Mas, uma pergunta se faz necessária: e se o golpe de Estado fosse efetivamente realizado? Bem, é preciso lembrar que os eleitores brasileiros se dividiram, como bem mostrou o resultado final das urnas. Lula ficou com 50,83% e Bolsonaro 49,17% do eleitorado, ou seja, tínhamos, mas não sei se ainda temos, um país dividido em duas vertentes políticas totalmente opostas. Resta saber, então, como reagiriam a sociedade e, em particular, os eleitores de Lula que, a essa altura, se sentiriam órfãos de sua escolha ao votar em seu nome para presidente. Não há como responder a esta pergunta com precisão. Se, por um lado, tudo fica por conta do imponderável, por outro lado, uma coisa é certa: a população brasileira vem adquirindo um perfil mais participativo, mais reivindicativo politicamente e, em face dessa barbárie, poderia reagir de alguma forma que não se sabe qual. O que não se pode é subestimar a frustração, a ira e a indignação de um movimento de massa, de uma população que, com certeza, se sentiria lesada por conta de um autoritarismo político que usou o crime, matando um presidente e seu vice para tentar chegar ao poder.

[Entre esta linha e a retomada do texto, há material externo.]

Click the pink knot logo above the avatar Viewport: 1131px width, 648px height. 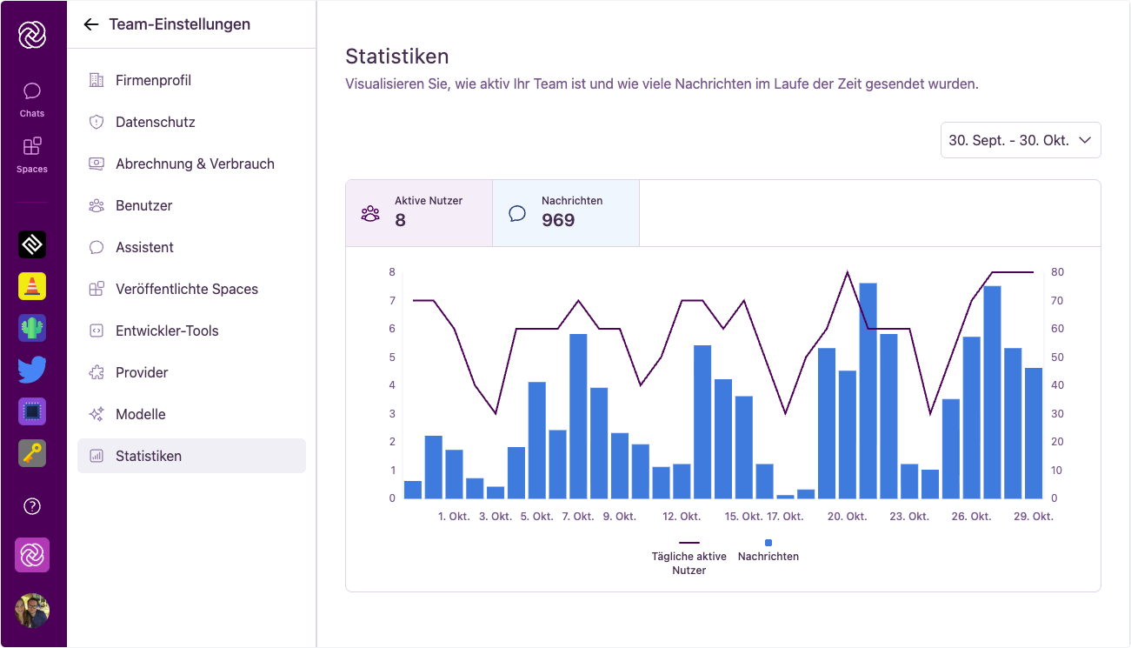point(31,555)
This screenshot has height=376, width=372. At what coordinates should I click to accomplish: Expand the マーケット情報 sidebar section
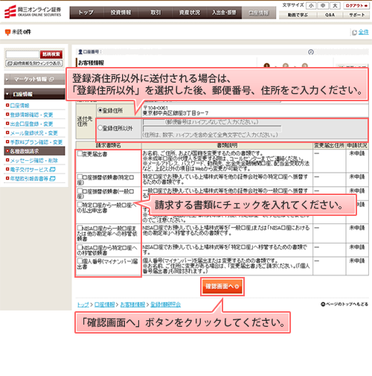coord(34,80)
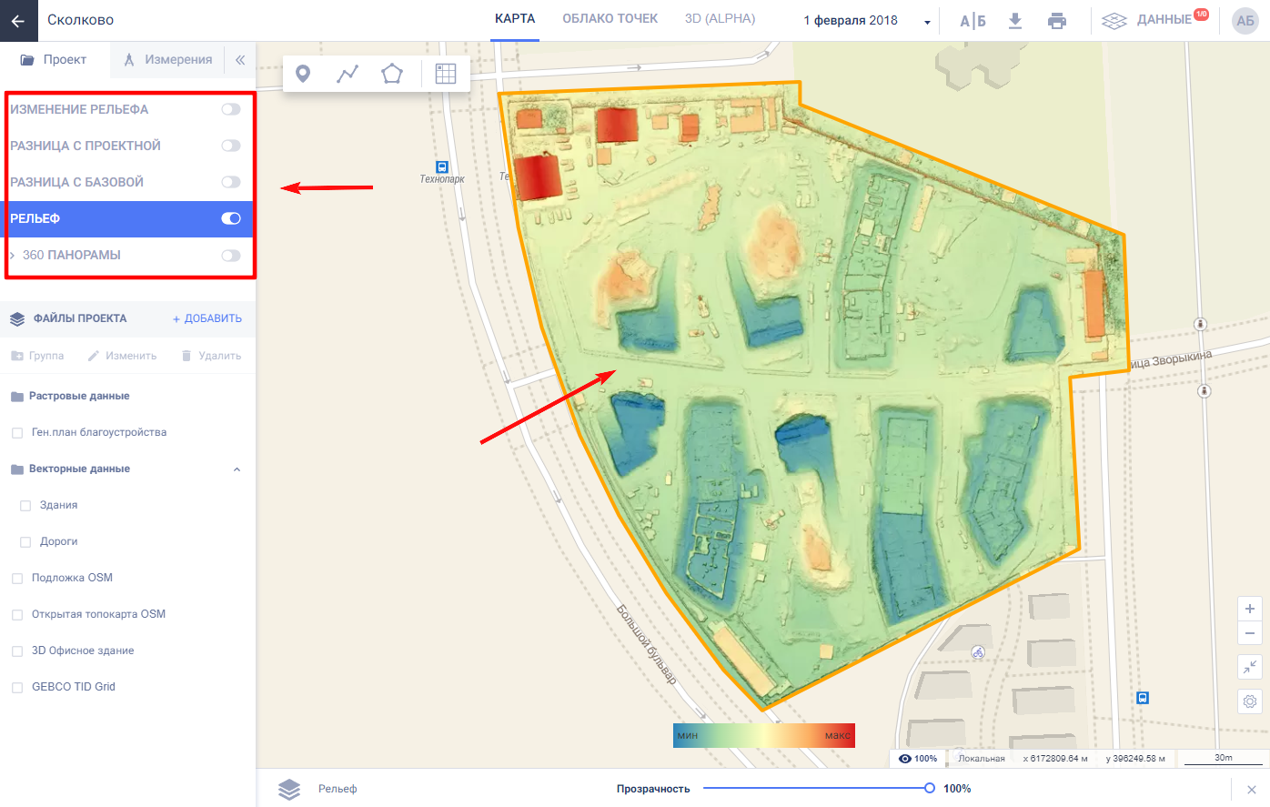The width and height of the screenshot is (1270, 807).
Task: Check the Здания layer checkbox
Action: pyautogui.click(x=25, y=506)
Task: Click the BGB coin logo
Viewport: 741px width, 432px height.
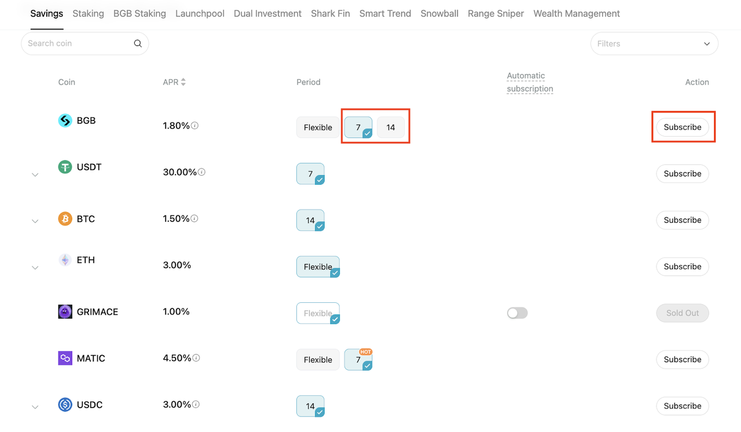Action: coord(65,120)
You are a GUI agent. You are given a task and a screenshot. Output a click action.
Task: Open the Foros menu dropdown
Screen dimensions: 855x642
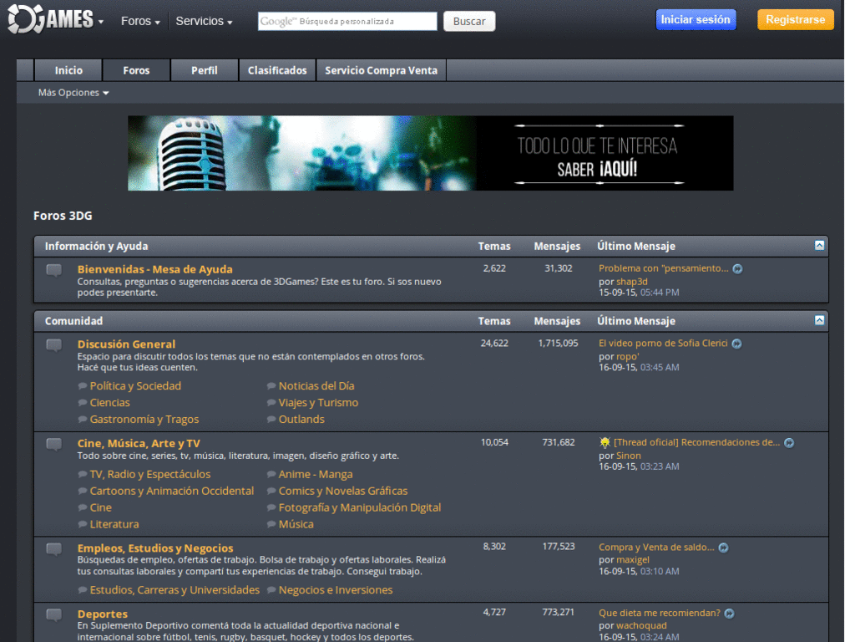pos(139,21)
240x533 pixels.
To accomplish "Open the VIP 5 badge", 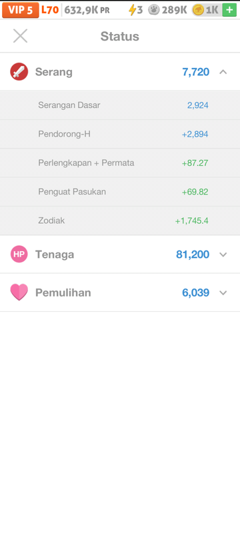I will tap(21, 10).
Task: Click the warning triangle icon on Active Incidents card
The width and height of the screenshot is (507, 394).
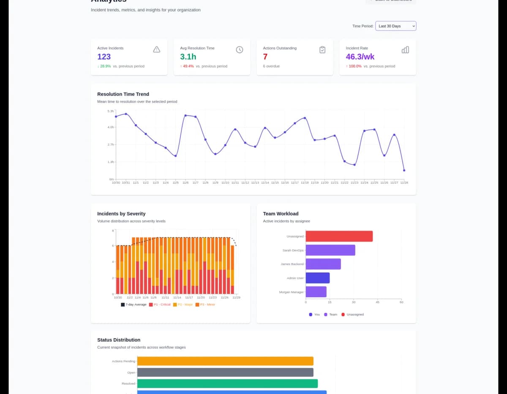Action: (x=156, y=49)
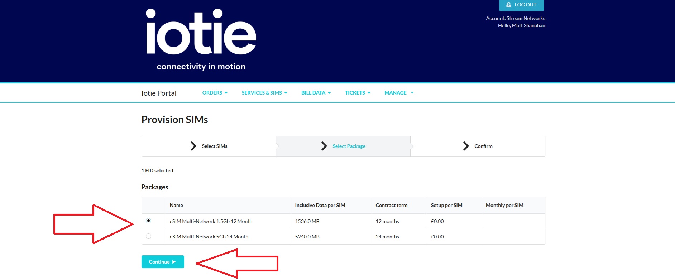The height and width of the screenshot is (280, 675).
Task: Click the chevron icon beside Confirm
Action: pos(466,146)
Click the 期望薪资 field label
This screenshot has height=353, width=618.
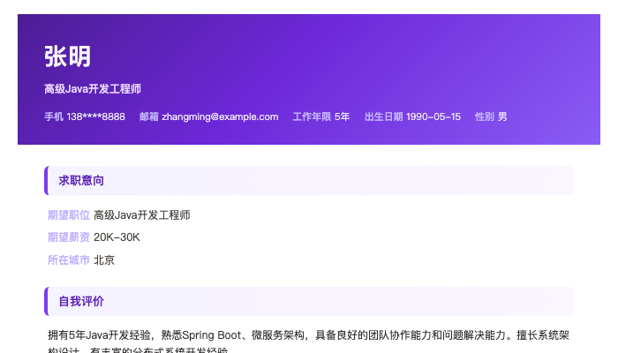click(69, 237)
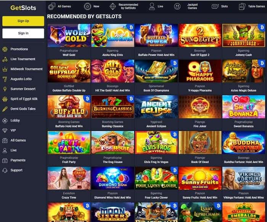267x222 pixels.
Task: Open the All Games top tab
Action: click(60, 6)
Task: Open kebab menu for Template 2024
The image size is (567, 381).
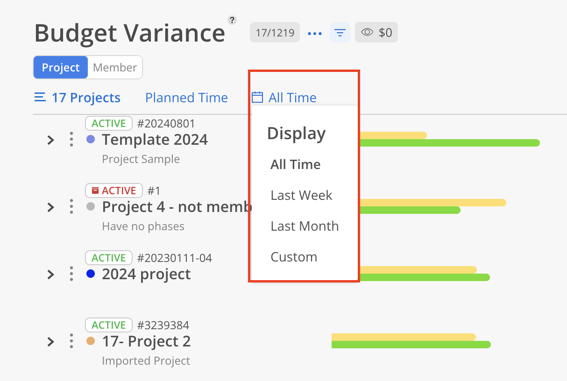Action: pos(71,140)
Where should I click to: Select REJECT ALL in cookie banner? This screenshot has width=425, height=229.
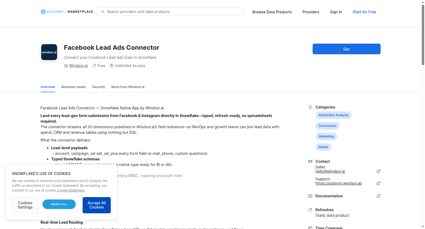tap(59, 204)
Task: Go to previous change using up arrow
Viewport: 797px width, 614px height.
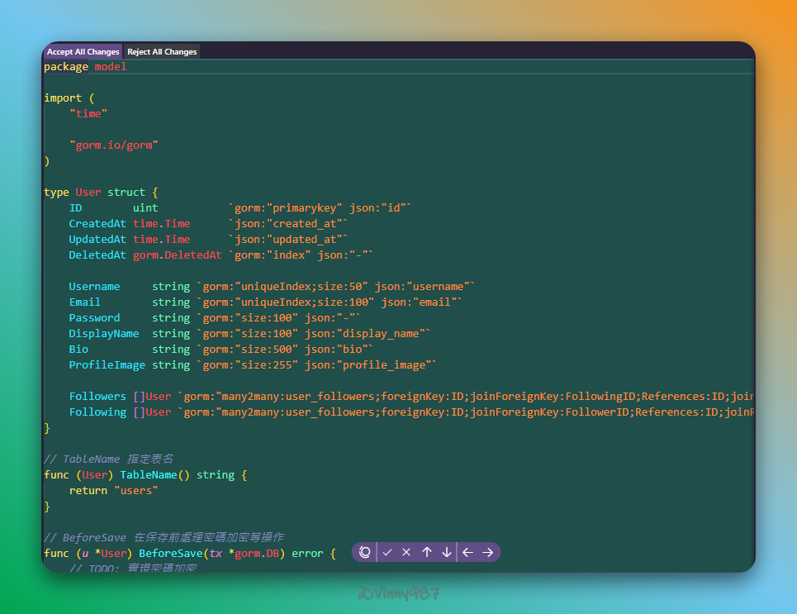Action: point(427,552)
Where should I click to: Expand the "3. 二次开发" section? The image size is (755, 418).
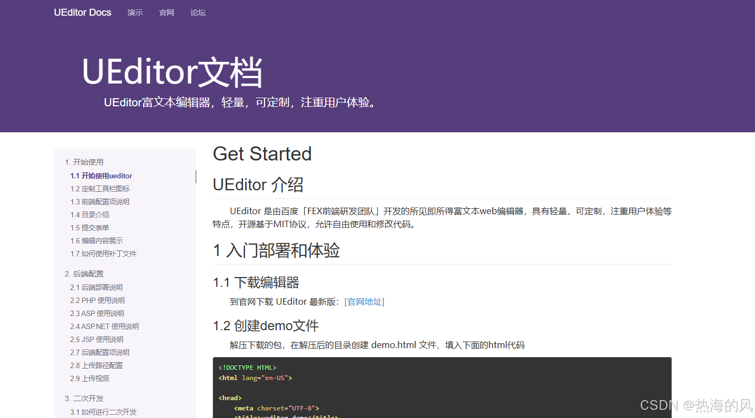click(84, 398)
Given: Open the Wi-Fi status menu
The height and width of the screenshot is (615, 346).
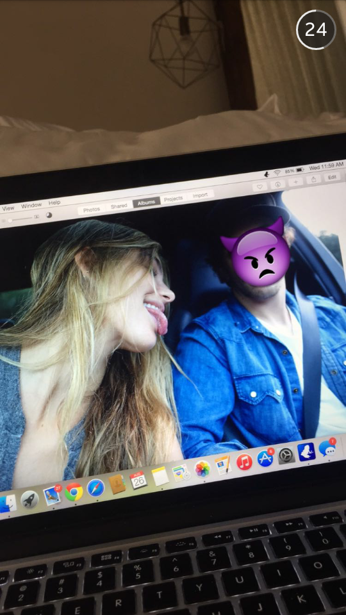Looking at the screenshot, I should click(277, 172).
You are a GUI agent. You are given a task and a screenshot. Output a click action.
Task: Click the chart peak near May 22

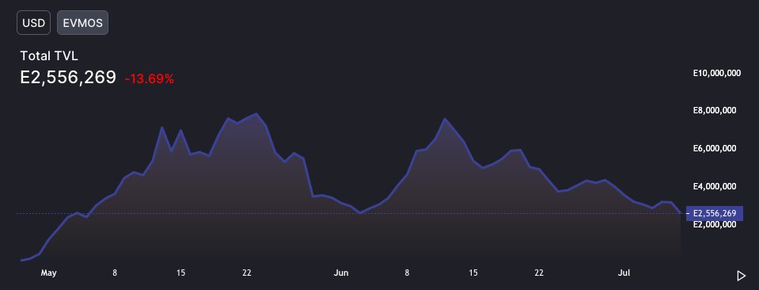pos(256,114)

Dizer que todo este quadro golpista fragiliza ainda mais nossa débil democracia seria “chover no molhado”, como diz o conhecido aforismo de domínio público. É preciso reconhecer esta fragilidade e enfrentar todos os obstáculos que agora existem e os que ainda virão. Os golpistas já demonstraram sua obsessão doentia pelo poder tentando realizar um triplo assassinato. Não digeriram a derrota nas urnas, nem o fracasso do golpe de Estado. Cidadãs e cidadãos que primam pelas liberdades democráticas devem estar sempre alertas porque outras tentativas não estão descartadas. Devemos fazer a defesa incondicional da democracia, mas sem a violência do triste quadro que vimos em 8 de janeiro de 2023. Para isso, temos uma arma poderosa que se chama voto. O cuidado e o aprimoramento meticuloso na escolha de um candidato quando do sufrágio universal, isto sim, sem dúvida, nos levará a sedimentar em definitivo as bases da democracia em nosso país. Mais uma vez, tem todo sentido a frase da canção de Caetano Veloso, Divino, Maravilhoso, quando diz: “… é preciso estar atento e forte, não temos tempo de temer a morte”. A democracia é a vida, o golpe é a morte.